La copertina di un numero del mensile "GM" , 
The Walt Disney Company Italia, 
Milano maggio 1995, 
con  la rubrica di Marisa G. Aìno
"Cucina da campo"

Melanzane della Lode del Mare e del genere maschile  
by Maris’Aino

4 melanzane
1 cipolla di Tropea
500 gr. Pomodori di stagione pelati
Basilico
4 cucchiai di parmigiano
6 cucchiai di mollica di pane
2 uova
Pepe
Sale
Olio di oliva
  1.  In una teglia mettete l’olio e la cipolla tagliata finemente, fatela soffriggere senza farla annerire e aggiungete i pomodori freschi pelati e una parte del basilico e un po’ di sale; lasciate cuocere a fuoco lento per 10 minuti circa.
  2. Lavate le melanzane, tagliatele a metà e lessatele leggermente in acqua salata; scolatele e cavate la polpa all’interno di ogni metà. In una ciotola versate la polpa, dopo averla schiacciata con la forchetta; aggiungete le uova, la mollica di pane, il formaggio, un po’ di basilico e un po’ del sugo preparato precedentemente; spolverate con pepe e sale e impastate. Prendete le coppe vuote delle  melanzane e riempitele con questo composto.
  3. Allungate il sugo nella teglia con acqua, portatelo ad ebollizione e aggiungete le melanzane ripiene. Fate cuocere a fuoco lento per 20 minuti, prima con la teglia coperta e poi senza coperchio.

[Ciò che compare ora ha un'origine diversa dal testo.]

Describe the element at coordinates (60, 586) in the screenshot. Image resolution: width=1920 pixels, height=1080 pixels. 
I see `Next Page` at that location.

La zingara catalana: "Sì...E' Vinum Sabbati l'antica bevanda che si usava nei riti orgiastici.
Sotto il suo effetto, sono possibili piaceri inimmaginabili...ma con essi giunge la corruzione...":
da Martin Hel: Nuptiae Sabati, di Robin Wood e Angel Fernandez, Eura Editoriale, Roma 1995.
[1] Che avrebbe potuto essere, in uno di questi rituali subiti, quello di quell’8 febbraio bisestile, il vinum sabbati di cui alle orge delle antiche leggende dei gitani catalani, non fosse altro per il legame della diocesi che contiene l’atto di battesimo del giovane poeta con l’ammašcato nome della confraternita afferente a Castiglia.
[2] Cfr. Manuel Vázquez Montalbán, Ricette immortali, trad.it. Feltrinelli, Milano 1992.
[3] Cfr. quanto scrive Manuel Vázquez Montalbán, La tentazione di Jansson, op.cit.: “Raccomandabile per pelli bianche e carni fredde, perché i pesci salati di solito scuriscono i sessi e li rendono salati, senza che nessun endocrinologo, per fortuna, sia mai riuscito a spiegarsi la ragione”.
[4] Nella Fascia II Avanzata Urbanizzata che corrisponde all’Italia Metropolitana, con Milano, Torino, Genova, Venezia, Bologna, Firenze, Roma, in cui il ceto medio, medio-superiore e superiore della Toccata accettava pienamente il Cs 2(tra i fattori cinestesici:“toccare con gli avambracci, i gomiti, le ginocchia”) e il Cr A-B (items della Carezza: “sfiora o tambureggia”; “strofina”)e quel che più conta l’i1 fra gli Items del Contatto(“sentire il corpo della toccata”), è difficile rinvenire le melanzane ripiene come Mia Nonna comanda. Cfr. V.S.Gaudio, Manualetto della Mano Morta, Scipioni bootleg, Viterbo 1997.